While the Catholic bishops have been shouting “Freedom of Religion” over the mandate for employers to cover contraception, Mitt Romney has been treading carefully. While Gingrich and Santorum have been vocal about religious freedom on the campaign trail, and Roy Blunt, John Boehner, and others have been equally vocal on Capitol Hill, Romney has tried to keep the religious freedom language measured and nuanced.

Maybe it’s because he knows his Mormon history.

When it comes to Supreme Court cases on religious freedom, the discussion starts with Reynolds v US (98 US 145) in 1878. George Reynolds was the secretary to Brigham Young, and fought the US in court for trying to prohibit him from living according to his religious beliefs — namely, practicing polygamy. Reynolds made exactly — exactly! the same argument that the USCCB and their partners are making now over contraception.

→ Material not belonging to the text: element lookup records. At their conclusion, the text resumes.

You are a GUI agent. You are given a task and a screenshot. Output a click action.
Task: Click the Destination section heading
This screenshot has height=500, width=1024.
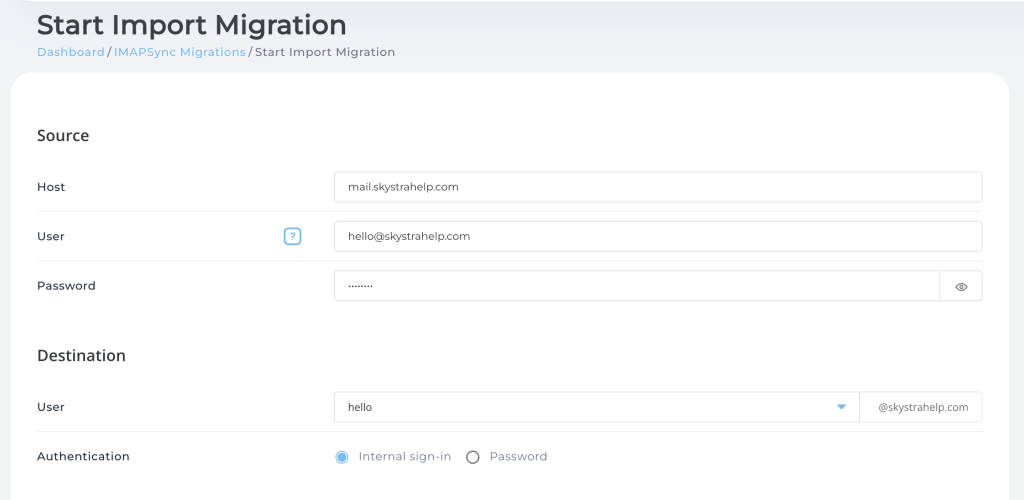point(81,356)
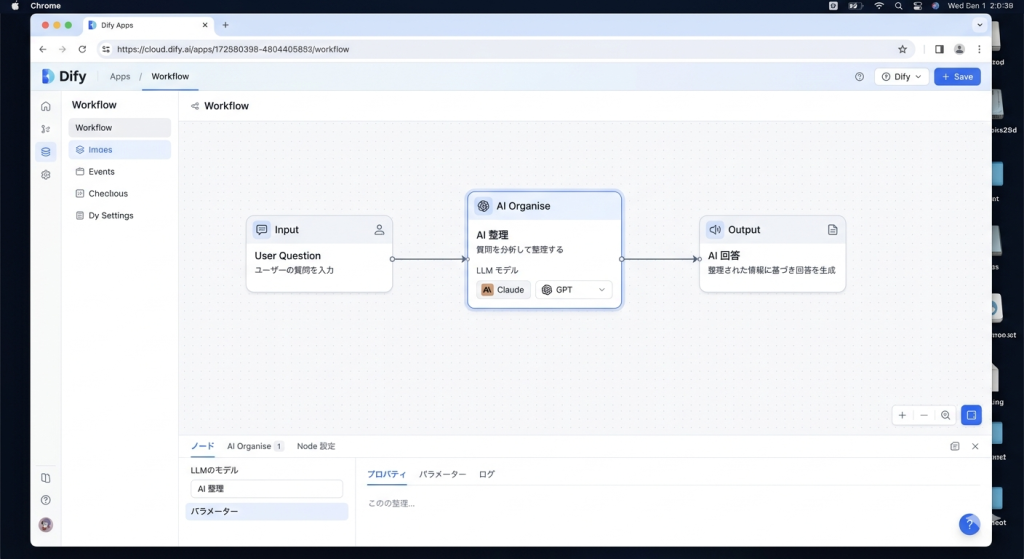Click the Save button
Image resolution: width=1024 pixels, height=559 pixels.
[956, 76]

Let the record show that Reynolds lost.

Chief Justice Morrison Waite, writing for a unanimous court, put it like this:

[Having addressed all the other issues in the case,] the only question which remains is whether those who make polygamy a part of their religion are excepted from the operation of the statute. If they are, then those who do not make polygamy a part of their religious belief may be found guilty and punished, while those who do, must be acquitted and go free. This would be introducing a new element into criminal law. Laws are made for the government of actions, and while they cannot interfere with mere religious belief and opinions, they may with practices. Suppose one believed that human sacrifices were a necessary part of religious worship; would it be seriously contended that the civil government under which he lived could not interfere to prevent a sacrifice? Or if a wife religiously believed it was her duty to burn herself upon the funeral pile of her dead husband; would it be beyond the power of the civil government to prevent her carrying her belief into practice?

So here, as a law of the organization of society under the exclusive dominion of the United States [the then-territory of Utah], it is provided that plural marriages shall not be allowed. Can a man excuse his practices to the contrary because of his religious belief?

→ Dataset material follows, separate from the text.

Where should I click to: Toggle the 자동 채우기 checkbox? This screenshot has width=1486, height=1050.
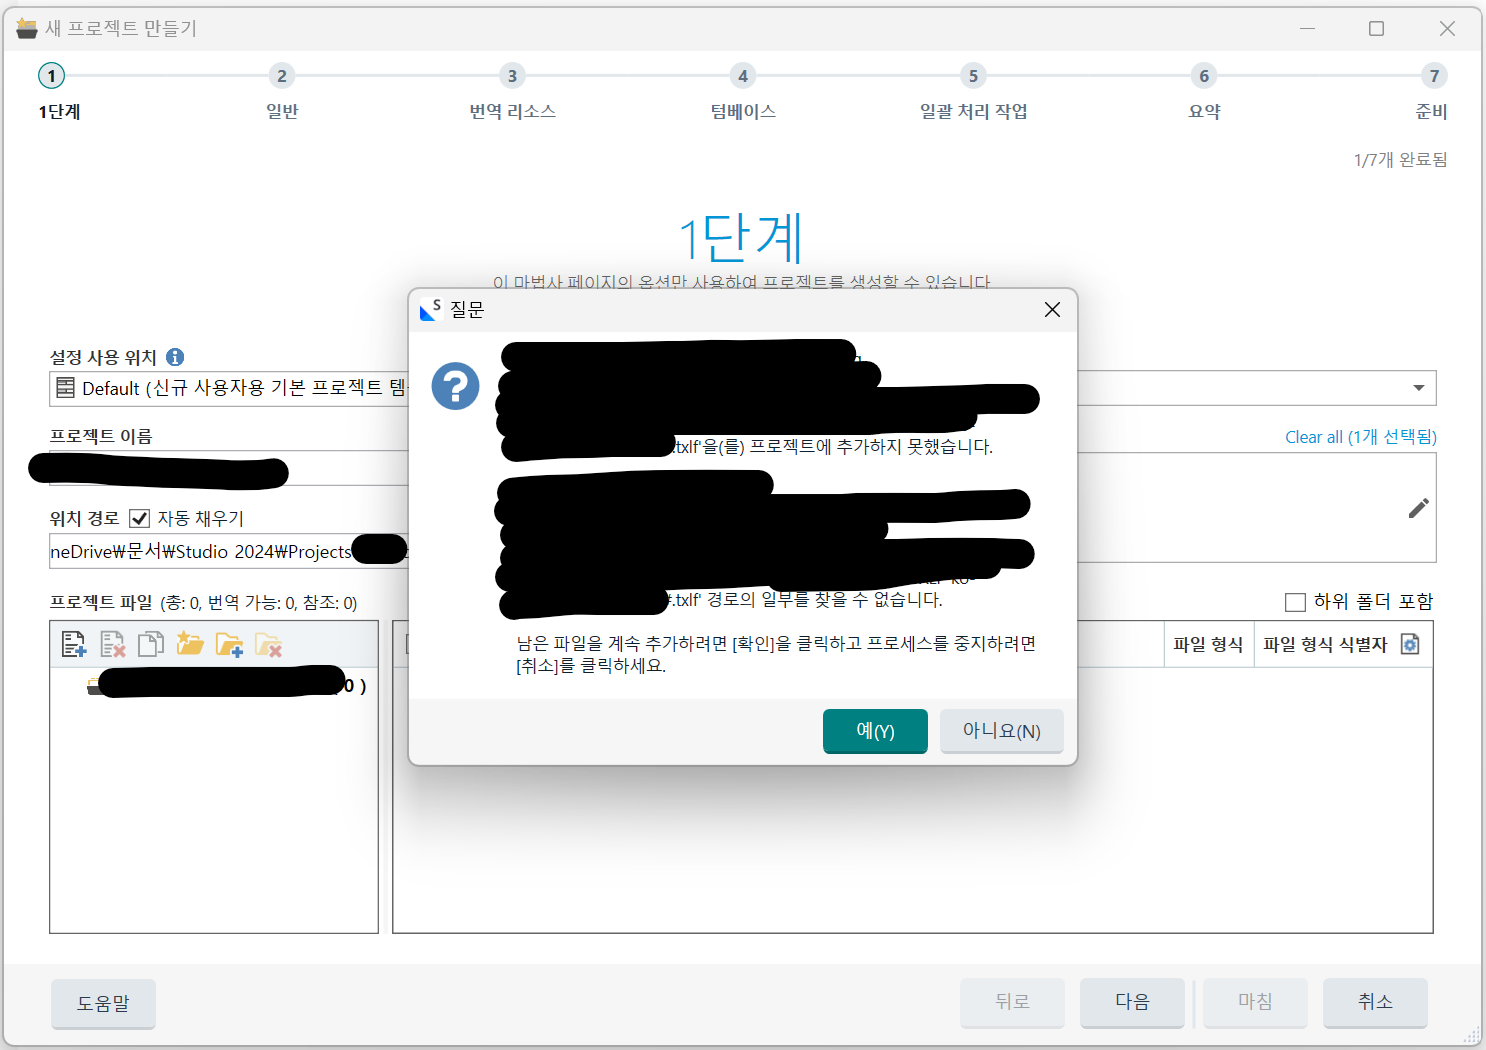(139, 517)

To permit this would be to make the professed doctrines of religious belief superior to the law of the land, and, in effect, to permit every citizen to become a law unto himself. Government could exist only in name under such circumstances.

As UMKC law professor Doug Linder lays out, the history of freedom of religion cases has ebbed and flowed since 1878. Even so, this part of Waite’s opinion has continued to resonate as later courts have wrestled with how the state can regulate religiously motivated behavior. The question, you will note, is “how” and not “if”. The position put forward by the USCCB in their sermons, letters, press releases, and testimony and by Roy Blunt in his legislation has been found unconstitutional repeatedly by successive Supreme Court cases, with rulings authored and supported by a wide range of justices.

But the more that folks like the Catholic bishops and Roy Blunt want to talk about contraception and religious freedom, the more likely it is that folks will be looking at George Reynolds and his two wives.

And the last thing Romney wants to do is for people to start to talk about polygamy.